Quando os historiadores do futuro se debruçarem sobre a internet, certamente vão estranhar a presença de Montana, nos Estados Unidos, como palco de um ponto crucial nesse tema. Afinal, o estado é pouquíssimo tecnológico, um dos mais rurais e um dos menos habitados dos EUA, com cerca de 1 milhão de habitantes e mais gado do que gente. Mas é em Montana que está sendo travada uma batalha que pode determinar a liberdade da internet.
Contextualizando: Montana é o primeiro estado norte-americano a banir totalmente o aplicativo TikTok, da desenvolvedora chinesa ByteDance. Acusa a plataforma de coletar informações dos usuários sem consentimento e compartilhá-las com o governo chinês. A decisão foi parar na Justiça, que ainda analisa o caso.
Essa não é a primeira ação ocidental contra o TikTok. Reino Unido, Austrália, Canadá e Nova Zelândia já proibiram o uso do aplicativo em dispositivos de funcionários governamentais. Mas é a primeira em que o aplicativo é banido totalmente para o usuário comum. Embora as preocupações em relação à segurança nacional sejam compreensíveis, ainda não existem evidências sólidas contra o TikTok. A rede social é alvo de mais um caso de imposição de limites no universo digital.
Na China, terra natal do TikTok, o controle já existe há muito tempo. Desde o fim dos anos 1990, a Grande Firewall — referência à Grande Muralha — impede o acesso de boa parte dos sites e serviços ocidentais, como Google, Facebook, Twitter e Wikipédia, além de veículos da imprensa. Outros países com governos autoritários como Turquia, Síria, Irã, Paquistão e Índia também costumam restringir o acesso de seus cidadãos à internet em momentos de instabilidade. Não era o caso dos países ocidentais, que se orgulhavam de manter a internet livre e praticamente sem regulamentação. Agora, esse momento passou.
Há razões, entretanto, para justificar um maior controle em regimes democráticos. O uso indiscriminado dos dados de usuários, a pandemia de fake news e a disseminação do discurso do ódio são alguns problemas que ganharam relevo no atual contexto das redes sociais. O Brasil e os Estados Unidos, para citar apenas esses dois países, enfrentaram tragédias como o negacionismo da covid-19, movimentos golpistas e atentados em escolas em razão da ausência de qualquer controle mais rígido sobre as atividades das big techs.

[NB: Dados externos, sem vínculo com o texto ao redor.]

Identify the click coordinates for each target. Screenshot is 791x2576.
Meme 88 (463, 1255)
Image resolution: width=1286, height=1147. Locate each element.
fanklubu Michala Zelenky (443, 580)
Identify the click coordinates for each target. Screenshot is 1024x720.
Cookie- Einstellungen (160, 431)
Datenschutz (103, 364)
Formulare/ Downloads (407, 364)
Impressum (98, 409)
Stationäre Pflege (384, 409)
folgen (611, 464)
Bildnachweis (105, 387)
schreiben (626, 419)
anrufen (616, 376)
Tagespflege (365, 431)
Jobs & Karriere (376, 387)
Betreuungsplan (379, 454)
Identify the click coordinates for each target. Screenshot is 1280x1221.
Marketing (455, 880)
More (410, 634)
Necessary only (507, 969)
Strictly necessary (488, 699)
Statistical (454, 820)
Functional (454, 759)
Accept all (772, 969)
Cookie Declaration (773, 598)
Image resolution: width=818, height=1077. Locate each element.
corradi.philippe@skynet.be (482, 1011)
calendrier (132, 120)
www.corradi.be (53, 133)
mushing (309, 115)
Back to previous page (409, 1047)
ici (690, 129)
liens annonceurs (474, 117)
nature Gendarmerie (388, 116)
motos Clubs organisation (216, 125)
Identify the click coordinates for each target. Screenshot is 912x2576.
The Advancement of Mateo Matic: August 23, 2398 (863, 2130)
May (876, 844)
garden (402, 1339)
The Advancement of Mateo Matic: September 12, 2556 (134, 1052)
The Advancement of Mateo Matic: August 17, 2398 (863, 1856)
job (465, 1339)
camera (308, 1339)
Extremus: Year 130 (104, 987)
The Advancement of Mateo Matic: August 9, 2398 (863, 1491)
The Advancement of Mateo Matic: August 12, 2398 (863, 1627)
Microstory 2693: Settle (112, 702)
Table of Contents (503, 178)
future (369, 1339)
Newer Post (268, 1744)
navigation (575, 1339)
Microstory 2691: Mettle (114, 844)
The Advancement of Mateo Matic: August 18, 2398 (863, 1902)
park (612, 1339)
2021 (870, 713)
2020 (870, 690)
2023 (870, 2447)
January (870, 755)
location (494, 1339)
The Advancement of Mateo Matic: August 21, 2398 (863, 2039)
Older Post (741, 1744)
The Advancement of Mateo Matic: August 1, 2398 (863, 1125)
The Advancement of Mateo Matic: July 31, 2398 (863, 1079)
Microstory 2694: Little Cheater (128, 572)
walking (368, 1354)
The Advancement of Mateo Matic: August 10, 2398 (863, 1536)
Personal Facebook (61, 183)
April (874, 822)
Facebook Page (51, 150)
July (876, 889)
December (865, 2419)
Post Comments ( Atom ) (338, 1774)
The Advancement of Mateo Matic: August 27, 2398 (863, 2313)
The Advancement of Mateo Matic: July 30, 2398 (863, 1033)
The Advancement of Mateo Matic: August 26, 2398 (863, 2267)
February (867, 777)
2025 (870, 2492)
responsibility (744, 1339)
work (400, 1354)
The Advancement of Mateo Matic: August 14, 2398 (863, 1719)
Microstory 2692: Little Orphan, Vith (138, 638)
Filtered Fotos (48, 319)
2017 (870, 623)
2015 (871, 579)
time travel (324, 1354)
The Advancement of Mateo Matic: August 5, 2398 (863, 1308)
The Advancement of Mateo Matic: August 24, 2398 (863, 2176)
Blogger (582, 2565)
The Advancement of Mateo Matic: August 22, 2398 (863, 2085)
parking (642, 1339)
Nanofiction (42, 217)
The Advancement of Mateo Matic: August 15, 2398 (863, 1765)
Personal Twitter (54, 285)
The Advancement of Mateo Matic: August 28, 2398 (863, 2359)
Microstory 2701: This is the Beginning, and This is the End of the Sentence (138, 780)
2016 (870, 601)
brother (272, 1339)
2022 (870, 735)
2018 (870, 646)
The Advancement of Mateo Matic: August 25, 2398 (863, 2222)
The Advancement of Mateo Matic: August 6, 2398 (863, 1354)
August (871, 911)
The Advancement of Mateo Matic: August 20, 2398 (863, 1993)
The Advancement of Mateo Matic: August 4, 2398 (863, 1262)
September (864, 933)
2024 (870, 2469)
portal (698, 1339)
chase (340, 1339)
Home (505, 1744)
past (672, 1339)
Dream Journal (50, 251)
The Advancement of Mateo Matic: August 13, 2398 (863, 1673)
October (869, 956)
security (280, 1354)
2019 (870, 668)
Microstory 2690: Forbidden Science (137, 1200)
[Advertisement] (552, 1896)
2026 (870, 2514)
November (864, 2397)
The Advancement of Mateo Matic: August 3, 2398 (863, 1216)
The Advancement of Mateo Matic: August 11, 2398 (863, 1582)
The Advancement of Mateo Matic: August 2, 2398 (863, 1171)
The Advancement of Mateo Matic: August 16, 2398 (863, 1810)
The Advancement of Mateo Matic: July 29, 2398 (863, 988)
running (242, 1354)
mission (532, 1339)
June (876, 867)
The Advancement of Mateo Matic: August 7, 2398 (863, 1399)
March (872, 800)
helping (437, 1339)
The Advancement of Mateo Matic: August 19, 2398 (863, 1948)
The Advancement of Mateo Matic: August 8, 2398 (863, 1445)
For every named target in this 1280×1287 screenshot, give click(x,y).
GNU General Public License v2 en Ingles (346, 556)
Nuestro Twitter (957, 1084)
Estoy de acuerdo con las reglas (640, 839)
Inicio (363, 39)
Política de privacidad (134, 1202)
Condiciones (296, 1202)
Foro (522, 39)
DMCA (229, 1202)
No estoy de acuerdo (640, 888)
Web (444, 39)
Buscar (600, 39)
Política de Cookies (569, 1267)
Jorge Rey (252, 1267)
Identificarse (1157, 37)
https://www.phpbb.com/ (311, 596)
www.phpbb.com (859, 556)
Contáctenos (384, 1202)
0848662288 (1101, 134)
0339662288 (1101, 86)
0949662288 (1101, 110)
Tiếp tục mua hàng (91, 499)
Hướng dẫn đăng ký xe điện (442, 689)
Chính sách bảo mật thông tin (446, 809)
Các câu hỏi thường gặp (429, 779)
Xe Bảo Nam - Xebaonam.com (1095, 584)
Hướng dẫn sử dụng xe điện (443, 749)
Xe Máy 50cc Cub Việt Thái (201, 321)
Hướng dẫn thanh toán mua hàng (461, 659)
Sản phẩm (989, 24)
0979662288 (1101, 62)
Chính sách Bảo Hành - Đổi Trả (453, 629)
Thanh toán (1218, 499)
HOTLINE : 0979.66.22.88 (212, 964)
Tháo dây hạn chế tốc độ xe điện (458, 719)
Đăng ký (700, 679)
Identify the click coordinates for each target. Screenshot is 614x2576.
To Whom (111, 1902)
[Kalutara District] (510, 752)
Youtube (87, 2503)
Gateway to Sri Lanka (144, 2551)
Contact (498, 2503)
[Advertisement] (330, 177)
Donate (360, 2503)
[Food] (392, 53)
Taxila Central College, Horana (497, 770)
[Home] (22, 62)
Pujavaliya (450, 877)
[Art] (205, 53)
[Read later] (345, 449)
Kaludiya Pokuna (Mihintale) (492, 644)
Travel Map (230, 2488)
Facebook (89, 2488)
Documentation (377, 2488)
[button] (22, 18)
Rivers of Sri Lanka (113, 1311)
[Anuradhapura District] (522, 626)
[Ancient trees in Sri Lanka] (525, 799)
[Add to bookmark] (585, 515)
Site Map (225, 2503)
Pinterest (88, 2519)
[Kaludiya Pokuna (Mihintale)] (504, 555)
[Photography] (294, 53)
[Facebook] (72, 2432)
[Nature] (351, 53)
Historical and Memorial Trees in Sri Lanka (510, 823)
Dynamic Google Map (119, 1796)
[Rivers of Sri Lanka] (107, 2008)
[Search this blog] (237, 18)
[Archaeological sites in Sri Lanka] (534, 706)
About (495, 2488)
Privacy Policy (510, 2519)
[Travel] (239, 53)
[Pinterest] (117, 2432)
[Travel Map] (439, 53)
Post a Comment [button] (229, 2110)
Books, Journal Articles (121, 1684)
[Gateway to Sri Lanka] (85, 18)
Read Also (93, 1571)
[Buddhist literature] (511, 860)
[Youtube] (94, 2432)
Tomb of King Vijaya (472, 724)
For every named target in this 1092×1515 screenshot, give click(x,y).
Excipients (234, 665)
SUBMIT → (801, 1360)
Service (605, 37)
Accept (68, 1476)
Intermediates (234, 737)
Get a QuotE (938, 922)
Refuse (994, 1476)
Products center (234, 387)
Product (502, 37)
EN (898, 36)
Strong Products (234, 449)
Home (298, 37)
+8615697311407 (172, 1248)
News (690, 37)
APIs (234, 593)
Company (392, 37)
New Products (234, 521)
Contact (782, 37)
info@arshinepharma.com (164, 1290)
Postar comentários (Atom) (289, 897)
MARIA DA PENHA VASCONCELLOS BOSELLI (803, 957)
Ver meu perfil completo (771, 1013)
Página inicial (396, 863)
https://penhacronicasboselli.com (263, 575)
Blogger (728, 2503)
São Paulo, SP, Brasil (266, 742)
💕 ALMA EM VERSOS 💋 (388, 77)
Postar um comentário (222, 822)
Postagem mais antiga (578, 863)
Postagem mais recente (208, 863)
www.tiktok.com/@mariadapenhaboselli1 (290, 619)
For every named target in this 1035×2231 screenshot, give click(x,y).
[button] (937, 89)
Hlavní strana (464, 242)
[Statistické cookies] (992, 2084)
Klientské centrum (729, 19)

Não à toa, o Congresso Nacional e o Supremo Tribunal Federal têm se dedicado a estabelecer um ordenamento que previna o mundo digital de se tornar uma terra sem lei — e nem sempre contam com a colaboração das gigantes da tecnologia nesse sentido. As reflexões presentes nessas iniciativas partem de um princípio jurídico consagrado: a liberdade de expressão não é um direito absoluto. Há responsabilidade naquilo que se afirma ou se divulga. É nesse contexto que aumenta a mobilização para enquadrar as redes sociais.
Qualquer que seja a decisão da Justiça norte-americana, pode-se inferir que o ideal da internet livre, sem qualquer controle, está sob escrutínio. O que vai emergir disso ainda é uma incógnita. Espera-se que a rede mundial se mantenha como um avanço tecnológico. E que seja mais segura e menos nociva à sociedade, sem perder a característica democrática.